Library Initialization and Cleanup

The function lfds700_misc_library_init_valid_on_current_logical_core must be called before any other functions are called. This function is called once, by one thread.

Other threads must call LFDS700_MISC_MAKE_VALID_ON_CURRENT_LOGICAL_CORE_INITS_COMPLETED_BEFORE_NOW_ON_ANY_OTHER_LOGICAL_CORE for the library init to be valid for them. Threads are permitted to call this and only this macro, even though they have not themselves called lfds700_misc_library_init_valid_on_current_logical_core.

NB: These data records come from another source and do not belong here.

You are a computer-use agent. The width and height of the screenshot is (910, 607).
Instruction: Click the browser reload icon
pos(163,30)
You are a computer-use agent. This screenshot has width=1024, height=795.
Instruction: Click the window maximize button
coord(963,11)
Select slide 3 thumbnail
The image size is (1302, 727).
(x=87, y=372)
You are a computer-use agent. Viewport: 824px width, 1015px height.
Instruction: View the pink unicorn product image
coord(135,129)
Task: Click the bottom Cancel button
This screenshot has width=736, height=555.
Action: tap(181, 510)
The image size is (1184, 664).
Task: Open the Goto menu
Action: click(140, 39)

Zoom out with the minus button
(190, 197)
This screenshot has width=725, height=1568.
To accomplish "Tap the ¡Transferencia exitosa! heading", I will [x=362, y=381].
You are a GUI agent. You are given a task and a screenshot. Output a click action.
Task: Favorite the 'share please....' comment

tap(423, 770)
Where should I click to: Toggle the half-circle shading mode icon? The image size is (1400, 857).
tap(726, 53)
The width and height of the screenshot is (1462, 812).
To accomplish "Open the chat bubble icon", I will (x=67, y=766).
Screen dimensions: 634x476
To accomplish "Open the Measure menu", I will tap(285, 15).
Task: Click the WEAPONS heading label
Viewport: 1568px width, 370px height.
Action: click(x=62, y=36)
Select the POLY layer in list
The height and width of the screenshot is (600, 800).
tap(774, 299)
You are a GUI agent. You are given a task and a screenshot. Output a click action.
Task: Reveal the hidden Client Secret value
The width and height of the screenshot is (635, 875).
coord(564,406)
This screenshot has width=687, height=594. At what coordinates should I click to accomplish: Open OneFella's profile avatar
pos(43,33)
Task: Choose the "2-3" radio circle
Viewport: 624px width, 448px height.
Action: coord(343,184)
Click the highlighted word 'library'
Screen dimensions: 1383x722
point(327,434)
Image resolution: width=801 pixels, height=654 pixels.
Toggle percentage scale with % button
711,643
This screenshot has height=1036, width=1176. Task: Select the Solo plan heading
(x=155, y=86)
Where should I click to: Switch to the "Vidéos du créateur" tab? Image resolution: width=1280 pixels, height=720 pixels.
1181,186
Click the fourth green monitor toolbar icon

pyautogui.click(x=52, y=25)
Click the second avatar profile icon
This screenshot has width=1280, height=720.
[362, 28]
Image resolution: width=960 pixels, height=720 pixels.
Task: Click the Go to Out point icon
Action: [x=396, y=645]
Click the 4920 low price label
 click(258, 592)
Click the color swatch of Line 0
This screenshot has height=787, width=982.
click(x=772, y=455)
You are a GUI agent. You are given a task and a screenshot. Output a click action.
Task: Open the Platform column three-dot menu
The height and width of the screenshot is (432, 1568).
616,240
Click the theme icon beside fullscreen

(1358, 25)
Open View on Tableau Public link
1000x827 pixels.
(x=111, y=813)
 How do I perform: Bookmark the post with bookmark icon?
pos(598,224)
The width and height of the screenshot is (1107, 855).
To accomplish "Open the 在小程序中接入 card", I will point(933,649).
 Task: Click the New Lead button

The function lfds700_misc_cleanup must be called when finished with the library. Again, this is called once, by one thread. Other threads have no work to do, to cleanup.

General Usage Style

All allocations are performed by the user and passed into the library; as such there are no new and delete functions, but rather init and cleanup. Each data structure is represented by a state structure (i.e. lfds700_freelist_state), and usually has also an element structure (i.e. lfds700_freelist_element). Each element carries both a key and value, the key being mandatory for the btree, hash and ordered list, and optional for all other data structures (being provided for convenience, in the case of passing data between different data structures and wishing to retain the key). There are getter and setter macros for key and value, where the data structure functions themselves almost only ever deal with operations on the data structure elements themselves; the user sets or gets the keys and values from the elements, before or after a data structure function is called.

Novel and Peculiar Issues

Memory Deallocation

Any data structure element which has at any time been present in a lock-free data structure can never be passed to free until the data structure in question is no longer in use and has had its cleanup function called.

As such, typical usage is for data structure elements to be supplied from (and returned to) a lock-free freelist.

This is true for both the add-only and non-add-only data structures.

So, for example, if the user allocates a queue element and some user data and enqueues them, when that queue element is finally dequeued, it cannot be passed to free until the queue itself has been terminated and has had its cleanup function called.

Memory Allocation (and Shared Memory Support)

The liblfds library performs no memory allocation or deallocation.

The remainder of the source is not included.